### Your task
Repeat precisely the span of lines below that opens with the line containing "Click the Metadata section heading" and closes with the line containing "Given: Open the Lazio team name link", both included.

#### Record set

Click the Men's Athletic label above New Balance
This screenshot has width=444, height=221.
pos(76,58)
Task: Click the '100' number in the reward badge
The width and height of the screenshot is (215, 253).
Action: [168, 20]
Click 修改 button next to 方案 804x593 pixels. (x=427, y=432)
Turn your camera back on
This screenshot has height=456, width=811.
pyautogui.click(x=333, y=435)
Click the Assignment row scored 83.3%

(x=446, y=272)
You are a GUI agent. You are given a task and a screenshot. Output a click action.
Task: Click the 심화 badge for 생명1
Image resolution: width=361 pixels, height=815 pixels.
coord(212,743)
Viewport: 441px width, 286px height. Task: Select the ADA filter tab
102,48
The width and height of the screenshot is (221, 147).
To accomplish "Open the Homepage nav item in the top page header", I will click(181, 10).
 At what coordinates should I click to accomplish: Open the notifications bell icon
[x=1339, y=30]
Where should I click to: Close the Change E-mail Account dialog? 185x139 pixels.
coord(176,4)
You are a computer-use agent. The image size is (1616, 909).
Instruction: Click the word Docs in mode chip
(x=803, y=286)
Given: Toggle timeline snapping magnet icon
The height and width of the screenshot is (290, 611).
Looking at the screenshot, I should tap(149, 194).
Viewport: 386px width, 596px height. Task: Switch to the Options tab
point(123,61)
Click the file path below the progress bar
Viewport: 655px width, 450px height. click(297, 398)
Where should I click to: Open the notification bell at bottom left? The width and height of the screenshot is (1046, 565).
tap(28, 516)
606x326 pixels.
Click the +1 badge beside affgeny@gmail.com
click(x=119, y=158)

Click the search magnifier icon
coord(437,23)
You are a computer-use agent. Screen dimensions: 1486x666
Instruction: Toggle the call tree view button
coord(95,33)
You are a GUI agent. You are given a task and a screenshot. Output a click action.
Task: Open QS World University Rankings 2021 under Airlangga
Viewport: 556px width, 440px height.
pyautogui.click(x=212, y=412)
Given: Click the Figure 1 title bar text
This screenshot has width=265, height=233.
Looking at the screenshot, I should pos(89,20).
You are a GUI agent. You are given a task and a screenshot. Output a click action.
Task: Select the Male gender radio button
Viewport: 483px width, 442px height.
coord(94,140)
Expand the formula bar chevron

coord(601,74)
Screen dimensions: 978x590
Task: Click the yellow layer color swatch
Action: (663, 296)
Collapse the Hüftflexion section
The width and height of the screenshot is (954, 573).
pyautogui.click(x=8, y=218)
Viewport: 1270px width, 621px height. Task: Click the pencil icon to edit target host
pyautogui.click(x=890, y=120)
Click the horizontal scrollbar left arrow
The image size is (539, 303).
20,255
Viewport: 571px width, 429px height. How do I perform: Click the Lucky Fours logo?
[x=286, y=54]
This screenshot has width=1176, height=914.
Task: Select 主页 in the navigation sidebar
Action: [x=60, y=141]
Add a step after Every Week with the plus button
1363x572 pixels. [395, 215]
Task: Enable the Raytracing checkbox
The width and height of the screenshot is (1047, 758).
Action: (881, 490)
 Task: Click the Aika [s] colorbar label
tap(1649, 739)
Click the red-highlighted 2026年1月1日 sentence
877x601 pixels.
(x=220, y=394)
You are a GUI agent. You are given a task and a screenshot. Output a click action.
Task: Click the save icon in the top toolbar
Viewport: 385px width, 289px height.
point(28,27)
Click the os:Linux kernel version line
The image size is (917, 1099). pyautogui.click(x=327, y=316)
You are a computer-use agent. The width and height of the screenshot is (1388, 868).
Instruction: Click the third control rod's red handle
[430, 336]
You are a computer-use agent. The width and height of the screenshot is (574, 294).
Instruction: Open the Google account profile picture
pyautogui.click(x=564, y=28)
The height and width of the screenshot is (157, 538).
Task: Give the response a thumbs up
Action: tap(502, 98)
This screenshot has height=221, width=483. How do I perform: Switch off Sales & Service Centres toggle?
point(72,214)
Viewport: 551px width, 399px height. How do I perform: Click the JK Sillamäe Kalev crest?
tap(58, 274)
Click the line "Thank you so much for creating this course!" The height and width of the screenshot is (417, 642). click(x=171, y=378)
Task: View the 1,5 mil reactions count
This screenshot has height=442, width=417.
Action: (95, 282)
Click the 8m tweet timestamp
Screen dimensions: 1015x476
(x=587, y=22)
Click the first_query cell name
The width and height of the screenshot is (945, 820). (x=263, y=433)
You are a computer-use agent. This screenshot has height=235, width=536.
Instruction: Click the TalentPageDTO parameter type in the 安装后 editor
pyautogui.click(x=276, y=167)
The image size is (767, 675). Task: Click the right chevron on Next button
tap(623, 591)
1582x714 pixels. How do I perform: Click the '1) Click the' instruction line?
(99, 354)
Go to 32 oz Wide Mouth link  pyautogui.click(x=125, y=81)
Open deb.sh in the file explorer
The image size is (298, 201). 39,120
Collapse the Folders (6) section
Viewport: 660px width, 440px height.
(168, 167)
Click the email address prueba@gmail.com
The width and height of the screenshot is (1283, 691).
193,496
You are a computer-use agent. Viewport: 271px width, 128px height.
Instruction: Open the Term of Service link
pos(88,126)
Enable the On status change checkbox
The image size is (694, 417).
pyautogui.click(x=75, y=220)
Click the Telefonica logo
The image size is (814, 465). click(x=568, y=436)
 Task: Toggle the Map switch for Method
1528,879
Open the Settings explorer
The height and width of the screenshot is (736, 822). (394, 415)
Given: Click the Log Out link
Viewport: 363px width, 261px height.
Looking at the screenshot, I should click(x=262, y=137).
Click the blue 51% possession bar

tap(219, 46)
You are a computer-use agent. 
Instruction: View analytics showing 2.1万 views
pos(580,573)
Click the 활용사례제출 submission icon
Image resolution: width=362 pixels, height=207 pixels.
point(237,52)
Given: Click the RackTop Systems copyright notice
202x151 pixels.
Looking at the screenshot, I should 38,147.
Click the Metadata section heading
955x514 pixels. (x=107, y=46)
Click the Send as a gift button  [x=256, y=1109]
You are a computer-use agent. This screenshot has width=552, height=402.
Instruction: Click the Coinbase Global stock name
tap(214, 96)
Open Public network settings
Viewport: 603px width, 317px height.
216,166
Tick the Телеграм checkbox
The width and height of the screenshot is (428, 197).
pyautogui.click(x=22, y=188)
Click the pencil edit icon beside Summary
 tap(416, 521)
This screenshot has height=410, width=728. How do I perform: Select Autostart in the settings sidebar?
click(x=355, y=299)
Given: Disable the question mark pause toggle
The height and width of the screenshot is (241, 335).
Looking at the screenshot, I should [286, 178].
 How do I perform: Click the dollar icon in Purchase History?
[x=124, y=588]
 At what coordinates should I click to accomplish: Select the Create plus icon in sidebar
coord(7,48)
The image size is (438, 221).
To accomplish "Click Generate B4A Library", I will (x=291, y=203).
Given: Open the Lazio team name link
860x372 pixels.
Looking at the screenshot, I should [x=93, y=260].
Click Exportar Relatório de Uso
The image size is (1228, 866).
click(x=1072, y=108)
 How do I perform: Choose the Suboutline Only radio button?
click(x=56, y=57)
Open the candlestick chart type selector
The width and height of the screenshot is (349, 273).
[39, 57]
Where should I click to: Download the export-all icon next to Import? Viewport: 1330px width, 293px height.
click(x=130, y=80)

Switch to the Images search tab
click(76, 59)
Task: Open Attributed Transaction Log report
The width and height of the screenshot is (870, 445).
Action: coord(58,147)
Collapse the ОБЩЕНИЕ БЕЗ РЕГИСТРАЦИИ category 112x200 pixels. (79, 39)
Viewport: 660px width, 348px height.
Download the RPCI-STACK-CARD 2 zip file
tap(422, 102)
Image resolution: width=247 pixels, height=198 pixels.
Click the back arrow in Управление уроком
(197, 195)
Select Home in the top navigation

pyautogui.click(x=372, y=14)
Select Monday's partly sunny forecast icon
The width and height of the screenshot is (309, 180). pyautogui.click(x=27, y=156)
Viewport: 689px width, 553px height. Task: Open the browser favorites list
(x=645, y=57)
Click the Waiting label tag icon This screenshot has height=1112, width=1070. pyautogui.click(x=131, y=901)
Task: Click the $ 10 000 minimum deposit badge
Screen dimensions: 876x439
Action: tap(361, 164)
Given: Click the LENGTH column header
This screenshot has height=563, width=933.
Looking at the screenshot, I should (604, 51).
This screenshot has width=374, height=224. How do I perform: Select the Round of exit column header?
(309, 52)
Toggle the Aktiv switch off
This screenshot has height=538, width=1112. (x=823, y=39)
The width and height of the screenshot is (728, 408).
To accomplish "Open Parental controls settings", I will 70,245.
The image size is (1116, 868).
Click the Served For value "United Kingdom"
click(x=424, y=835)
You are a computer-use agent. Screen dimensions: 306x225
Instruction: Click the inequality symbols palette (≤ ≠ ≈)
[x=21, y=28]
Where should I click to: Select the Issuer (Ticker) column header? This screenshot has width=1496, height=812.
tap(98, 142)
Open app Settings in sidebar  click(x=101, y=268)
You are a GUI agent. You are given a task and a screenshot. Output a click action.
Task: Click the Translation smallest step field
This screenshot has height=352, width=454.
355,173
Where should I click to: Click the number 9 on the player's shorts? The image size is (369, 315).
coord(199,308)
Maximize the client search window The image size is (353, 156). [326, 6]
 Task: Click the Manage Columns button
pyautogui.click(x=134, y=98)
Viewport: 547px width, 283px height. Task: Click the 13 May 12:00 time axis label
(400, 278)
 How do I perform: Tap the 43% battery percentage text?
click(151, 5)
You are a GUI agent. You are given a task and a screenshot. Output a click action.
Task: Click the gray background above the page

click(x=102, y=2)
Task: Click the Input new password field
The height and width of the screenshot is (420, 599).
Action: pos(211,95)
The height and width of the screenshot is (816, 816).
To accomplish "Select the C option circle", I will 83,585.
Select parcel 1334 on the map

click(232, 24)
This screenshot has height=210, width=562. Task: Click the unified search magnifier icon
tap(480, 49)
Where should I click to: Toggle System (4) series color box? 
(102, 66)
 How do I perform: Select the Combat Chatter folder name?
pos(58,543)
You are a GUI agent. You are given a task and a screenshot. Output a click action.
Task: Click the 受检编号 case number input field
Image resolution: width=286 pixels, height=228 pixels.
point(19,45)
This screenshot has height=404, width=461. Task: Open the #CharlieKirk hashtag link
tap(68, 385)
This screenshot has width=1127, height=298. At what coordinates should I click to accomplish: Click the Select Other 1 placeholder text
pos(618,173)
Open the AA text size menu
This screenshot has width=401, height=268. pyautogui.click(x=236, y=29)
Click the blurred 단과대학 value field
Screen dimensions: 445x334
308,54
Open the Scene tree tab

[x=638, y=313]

########

### Response to this task
Click the Metadata section heading
955x514 pixels. (x=107, y=46)
Click the Send as a gift button  [x=256, y=1109]
You are a computer-use agent. This screenshot has width=552, height=402.
Instruction: Click the Coinbase Global stock name
tap(214, 96)
Open Public network settings
Viewport: 603px width, 317px height.
216,166
Tick the Телеграм checkbox
The width and height of the screenshot is (428, 197).
pyautogui.click(x=22, y=188)
Click the pencil edit icon beside Summary
 tap(416, 521)
This screenshot has height=410, width=728. How do I perform: Select Autostart in the settings sidebar?
click(x=355, y=299)
Given: Disable the question mark pause toggle
The height and width of the screenshot is (241, 335).
Looking at the screenshot, I should [286, 178].
 How do I perform: Click the dollar icon in Purchase History?
[x=124, y=588]
 At what coordinates should I click to accomplish: Select the Create plus icon in sidebar
coord(7,48)
The image size is (438, 221).
To accomplish "Click Generate B4A Library", I will (x=291, y=203).
Given: Open the Lazio team name link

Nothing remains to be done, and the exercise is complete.